NICE publishes guideline on recognising neurological conditions

NICE has published a new guideline (NG127) on the recognition and referral of patients with suspected neurological conditions. The guidance aims to help non-specialist healthcare professionals to identify people who should be offered further specialist investigation.

NICE says that suspected neurological conditions account for about one in 10 GP consultations and a further one in 10 emergency admissions (excluding stroke). Neurological conditions often present with symptoms that are difficult to diagnose. According to a 2015 survey by the Neurological Alliance that included 6916 people with a diagnosed neurological condition, nearly a third (31.5%) of respondents had to see their GP five or more times before being referred to a neurological specialist, and 39.8% had to wait more than a year from when they first noticed their symptoms to seeing a specialist.

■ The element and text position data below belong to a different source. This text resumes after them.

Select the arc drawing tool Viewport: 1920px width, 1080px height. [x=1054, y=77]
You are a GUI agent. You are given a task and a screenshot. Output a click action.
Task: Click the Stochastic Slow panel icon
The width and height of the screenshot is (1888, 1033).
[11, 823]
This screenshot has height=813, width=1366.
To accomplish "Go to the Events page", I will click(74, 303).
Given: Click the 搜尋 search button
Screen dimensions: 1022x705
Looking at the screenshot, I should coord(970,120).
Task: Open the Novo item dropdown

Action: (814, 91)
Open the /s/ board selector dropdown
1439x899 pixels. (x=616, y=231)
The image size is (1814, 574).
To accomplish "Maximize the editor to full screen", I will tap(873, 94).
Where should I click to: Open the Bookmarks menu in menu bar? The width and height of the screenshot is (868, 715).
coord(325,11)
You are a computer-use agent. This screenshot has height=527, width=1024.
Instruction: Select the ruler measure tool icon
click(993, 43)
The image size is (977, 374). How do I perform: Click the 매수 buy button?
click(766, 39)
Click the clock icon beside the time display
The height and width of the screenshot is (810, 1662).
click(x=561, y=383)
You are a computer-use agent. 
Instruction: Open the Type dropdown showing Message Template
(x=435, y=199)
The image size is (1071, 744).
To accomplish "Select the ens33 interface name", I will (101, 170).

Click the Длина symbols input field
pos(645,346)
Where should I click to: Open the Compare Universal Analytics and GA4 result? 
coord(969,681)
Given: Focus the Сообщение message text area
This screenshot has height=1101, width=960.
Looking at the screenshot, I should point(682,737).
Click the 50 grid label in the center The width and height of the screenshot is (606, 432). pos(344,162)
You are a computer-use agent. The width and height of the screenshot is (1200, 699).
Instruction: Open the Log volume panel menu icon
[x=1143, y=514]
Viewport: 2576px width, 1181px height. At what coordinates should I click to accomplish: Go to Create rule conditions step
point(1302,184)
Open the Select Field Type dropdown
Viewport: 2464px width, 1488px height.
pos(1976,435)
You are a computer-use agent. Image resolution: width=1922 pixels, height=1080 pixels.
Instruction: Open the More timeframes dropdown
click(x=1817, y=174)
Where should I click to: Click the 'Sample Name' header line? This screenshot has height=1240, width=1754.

The guideline aims to make sure GPs and emergency doctors can recognise when symptoms could have a neurological cause and to know when to refer to a specialist straight away and when to carry out more tests first, as well as how to avoid unnecessary referrals. It includes sections on each of the key signs and symptoms that could indicate the presence of a neurological condition, such as blackouts, dizziness and vertigo, headaches, memory problems, sleep disorders, tics and tremor.

The recommendations for adults and for children aged under 16 years are presented separately, and for each set of symptoms, the guidance lists the possible causes, when to refer immediately (ie within a few hours or even quicker), urgently (ie within two weeks) or routinely. It also suggests further tests that can be conducted within the non-specialist setting.